On the home front, it was gradual that I assumed most responsibilities. I pay all the bills, handle donations and taxes, and balance the budget because I’m good at that and I weirdly enjoy it. We used to discuss it every Sunday, but now we don’t. I take care of the car registrations because otherwise, his expires. I shop for groceries and make our dinners. I straighten and do laundry and straighten some more. I’m often juggling many tasks at once: listening to my daughter tell me something while folding laundry while texting a babysitter to see if I can attend that board meeting after all while boiling spaghetti. I enjoy doing these things too. Part of it’s my personality. And yet, I don’t ask for help because I think I’m supposed to be able to do this. (I draw the line at growing organic veggies in our back yard or homeschooling my daughter.) And I do forget things. This year, our property tax bill didn’t come in the mail and so it didn’t get paid until two months later, when I realized it when preparing our taxes. Don’t even get me started on late fees…

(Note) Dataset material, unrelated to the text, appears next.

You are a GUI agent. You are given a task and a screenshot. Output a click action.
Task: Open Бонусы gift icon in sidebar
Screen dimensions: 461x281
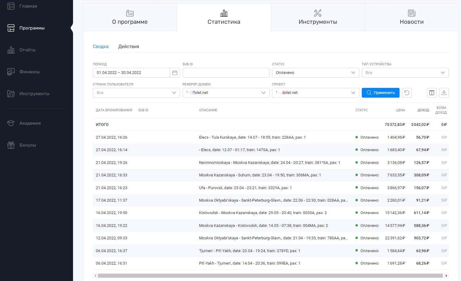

For families where both parents work full-time, you have to challenge the expectations and figure out what works best for you. You have to communicate openly and honestly. You have to agree on common standards and priorities. These few chapters of Schulte’s book discuss “perfect motherhood” myths and how intense and perfectionistic we’ve gotten in the last 50 years. Even stay-at-home dads feel unaccepted in most settings.
So to get to the reason. Why are we spending our precious time trying to be self-sacrificing ideal mothers? Guilt (for so many things…). Fear of the future. Safety of the world around us. Social pressure.
I loved reading that women are not naturally or instinctively “wired” to be the primary caretaker. Men, too, instinctively bond with and nurture babies. Both have innate nurturing instincts that await “activation.” Our lives are shaped by life experiences. We no longer live with extended family or in large support networks, for the most part. Social programming and expectations take care of the rest.
I just have to mention that there’s a fascinating part of the book that details what relationship equity looks like in Denmark, where equality is governmentally supported and is culturally the norm. It is actually amazing.
Share your thoughts on this! I have several women friends who chose to work and have kids. And I know a few stay-at-home dads. What do you think?